Pixel coordinate grounding data:
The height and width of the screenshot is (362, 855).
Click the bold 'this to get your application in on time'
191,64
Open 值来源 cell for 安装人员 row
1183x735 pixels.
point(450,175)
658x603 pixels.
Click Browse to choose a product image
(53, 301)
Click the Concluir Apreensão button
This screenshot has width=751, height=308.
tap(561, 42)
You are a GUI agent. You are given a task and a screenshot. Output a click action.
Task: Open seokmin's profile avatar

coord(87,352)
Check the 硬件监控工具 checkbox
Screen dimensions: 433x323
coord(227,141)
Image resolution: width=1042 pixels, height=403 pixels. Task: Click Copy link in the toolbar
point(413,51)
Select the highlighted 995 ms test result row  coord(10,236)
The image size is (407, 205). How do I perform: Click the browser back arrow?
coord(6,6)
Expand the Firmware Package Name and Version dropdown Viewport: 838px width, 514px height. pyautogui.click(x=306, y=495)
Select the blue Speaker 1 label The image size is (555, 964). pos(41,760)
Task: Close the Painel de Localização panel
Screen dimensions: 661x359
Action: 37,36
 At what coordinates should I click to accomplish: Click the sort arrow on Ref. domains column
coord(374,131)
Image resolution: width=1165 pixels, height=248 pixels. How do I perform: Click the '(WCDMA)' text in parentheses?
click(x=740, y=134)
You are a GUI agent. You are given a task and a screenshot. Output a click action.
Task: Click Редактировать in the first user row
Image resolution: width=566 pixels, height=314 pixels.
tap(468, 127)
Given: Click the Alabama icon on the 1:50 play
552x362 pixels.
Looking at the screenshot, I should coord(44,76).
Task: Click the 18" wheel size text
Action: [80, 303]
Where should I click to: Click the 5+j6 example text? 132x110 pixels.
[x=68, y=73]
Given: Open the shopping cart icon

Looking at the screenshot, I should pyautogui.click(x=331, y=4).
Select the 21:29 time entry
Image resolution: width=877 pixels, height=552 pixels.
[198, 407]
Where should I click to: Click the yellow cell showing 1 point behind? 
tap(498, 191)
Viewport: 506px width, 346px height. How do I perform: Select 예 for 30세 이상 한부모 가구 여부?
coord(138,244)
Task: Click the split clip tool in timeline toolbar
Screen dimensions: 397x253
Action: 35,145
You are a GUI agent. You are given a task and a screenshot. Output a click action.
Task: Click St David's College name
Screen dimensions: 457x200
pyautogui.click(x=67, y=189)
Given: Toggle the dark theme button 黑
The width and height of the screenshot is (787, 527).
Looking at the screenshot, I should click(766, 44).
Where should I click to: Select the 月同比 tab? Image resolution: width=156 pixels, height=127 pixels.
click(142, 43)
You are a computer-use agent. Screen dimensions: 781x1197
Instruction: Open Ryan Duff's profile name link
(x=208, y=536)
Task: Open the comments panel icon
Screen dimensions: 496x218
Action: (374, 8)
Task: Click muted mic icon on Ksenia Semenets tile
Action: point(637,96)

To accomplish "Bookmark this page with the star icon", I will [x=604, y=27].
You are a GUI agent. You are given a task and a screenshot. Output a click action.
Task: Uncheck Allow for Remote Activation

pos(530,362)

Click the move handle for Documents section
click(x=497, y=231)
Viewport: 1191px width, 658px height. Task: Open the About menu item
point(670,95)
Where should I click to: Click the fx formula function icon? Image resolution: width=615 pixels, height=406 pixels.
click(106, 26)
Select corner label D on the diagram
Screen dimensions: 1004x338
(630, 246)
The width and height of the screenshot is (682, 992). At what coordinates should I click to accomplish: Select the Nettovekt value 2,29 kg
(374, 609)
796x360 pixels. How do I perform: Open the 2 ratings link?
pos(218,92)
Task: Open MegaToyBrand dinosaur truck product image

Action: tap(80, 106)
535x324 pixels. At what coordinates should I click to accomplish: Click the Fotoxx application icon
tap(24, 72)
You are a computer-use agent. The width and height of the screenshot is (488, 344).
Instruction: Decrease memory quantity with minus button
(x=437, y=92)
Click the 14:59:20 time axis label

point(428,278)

Exercise brief:
Please give the entries above again in full, exactly as written.

Solution below:
The height and width of the screenshot is (362, 855).
Click the bold 'this to get your application in on time'
191,64
Open 值来源 cell for 安装人员 row
1183x735 pixels.
point(450,175)
658x603 pixels.
Click Browse to choose a product image
(53, 301)
Click the Concluir Apreensão button
This screenshot has width=751, height=308.
tap(561, 42)
You are a GUI agent. You are given a task and a screenshot. Output a click action.
Task: Open seokmin's profile avatar

coord(87,352)
Check the 硬件监控工具 checkbox
Screen dimensions: 433x323
coord(227,141)
Image resolution: width=1042 pixels, height=403 pixels. Task: Click Copy link in the toolbar
point(413,51)
Select the highlighted 995 ms test result row  coord(10,236)
The image size is (407, 205). How do I perform: Click the browser back arrow?
coord(6,6)
Expand the Firmware Package Name and Version dropdown Viewport: 838px width, 514px height. pyautogui.click(x=306, y=495)
Select the blue Speaker 1 label The image size is (555, 964). pos(41,760)
Task: Close the Painel de Localização panel
Screen dimensions: 661x359
Action: 37,36
 At what coordinates should I click to accomplish: Click the sort arrow on Ref. domains column
coord(374,131)
Image resolution: width=1165 pixels, height=248 pixels. How do I perform: Click the '(WCDMA)' text in parentheses?
click(x=740, y=134)
You are a GUI agent. You are given a task and a screenshot. Output a click action.
Task: Click Редактировать in the first user row
Image resolution: width=566 pixels, height=314 pixels.
tap(468, 127)
Given: Click the Alabama icon on the 1:50 play
552x362 pixels.
Looking at the screenshot, I should coord(44,76).
Task: Click the 18" wheel size text
Action: [80, 303]
Where should I click to: Click the 5+j6 example text? 132x110 pixels.
[x=68, y=73]
Given: Open the shopping cart icon

Looking at the screenshot, I should pyautogui.click(x=331, y=4).
Select the 21:29 time entry
Image resolution: width=877 pixels, height=552 pixels.
[198, 407]
Where should I click to: Click the yellow cell showing 1 point behind? 
tap(498, 191)
Viewport: 506px width, 346px height. How do I perform: Select 예 for 30세 이상 한부모 가구 여부?
coord(138,244)
Task: Click the split clip tool in timeline toolbar
Screen dimensions: 397x253
Action: 35,145
You are a GUI agent. You are given a task and a screenshot. Output a click action.
Task: Click St David's College name
Screen dimensions: 457x200
pyautogui.click(x=67, y=189)
Given: Toggle the dark theme button 黑
The width and height of the screenshot is (787, 527).
Looking at the screenshot, I should click(766, 44).
Where should I click to: Select the 月同比 tab? Image resolution: width=156 pixels, height=127 pixels.
click(142, 43)
You are a computer-use agent. Screen dimensions: 781x1197
Instruction: Open Ryan Duff's profile name link
(x=208, y=536)
Task: Open the comments panel icon
Screen dimensions: 496x218
Action: (374, 8)
Task: Click muted mic icon on Ksenia Semenets tile
Action: point(637,96)

To accomplish "Bookmark this page with the star icon", I will [x=604, y=27].
You are a GUI agent. You are given a task and a screenshot. Output a click action.
Task: Uncheck Allow for Remote Activation

pos(530,362)

Click the move handle for Documents section
click(x=497, y=231)
Viewport: 1191px width, 658px height. Task: Open the About menu item
point(670,95)
Where should I click to: Click the fx formula function icon? Image resolution: width=615 pixels, height=406 pixels.
click(106, 26)
Select corner label D on the diagram
Screen dimensions: 1004x338
(630, 246)
The width and height of the screenshot is (682, 992). At what coordinates should I click to accomplish: Select the Nettovekt value 2,29 kg
(374, 609)
796x360 pixels. How do I perform: Open the 2 ratings link?
pos(218,92)
Task: Open MegaToyBrand dinosaur truck product image

Action: tap(80, 106)
535x324 pixels. At what coordinates should I click to accomplish: Click the Fotoxx application icon
tap(24, 72)
You are a computer-use agent. The width and height of the screenshot is (488, 344).
Instruction: Decrease memory quantity with minus button
(x=437, y=92)
Click the 14:59:20 time axis label

point(428,278)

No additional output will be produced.